OTS Fails to Appeal $800,000 Award to a Whistle-Blower

The Office of Thrift Supervision will have to pay a former examiner nearly $800,000, after failing to appeal the award to the Supreme Court.

Michael J. Haley sued the agency in 1990 after he was fired for disclosing examination information to the owner of an embattled Missouri thrift.

The former examiner said he was trying to expose what he considered to be unfair treatment of Marion County Mutual Loan and Building Association, Hannibal.

During an eight-year legal battle Mr. Haley's complaint was initially rejected by the Merit Systems Protection Board and a circuit court. But in February 1997 a district court determined that his actions were protected under federal whistle-blower laws, and ordered OTS to pay Mr. Haley $723,000 in lost wages and damages. That decision was upheld in March by the Eighth U.S. Circuit Court of Appeals.

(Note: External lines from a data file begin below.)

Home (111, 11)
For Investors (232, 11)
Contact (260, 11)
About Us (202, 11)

The government had until Sept. 1 to appeal the decision to the Supreme Court. According to an OTS spokesman, William E. Fulwider, the agency asked the U.S. Solicitor General's office to take the case but was turned down because of a heavy workload.

Interest of more than $60,000 accrued while the OTS appealed the case. The agency will tap the Savings Association Insurance Fund's reserves to pay Mr. Haley, Mr. Fulwider said.

"I don't consider this a victory," Mr. Haley said. "My career has been destroyed."

Today, Mr. Haley is a bookkeeper at Saks Fifth Avenue. The thrift he tried to protect operates as $65 million-asset MCM Savings Bank, under its original owners.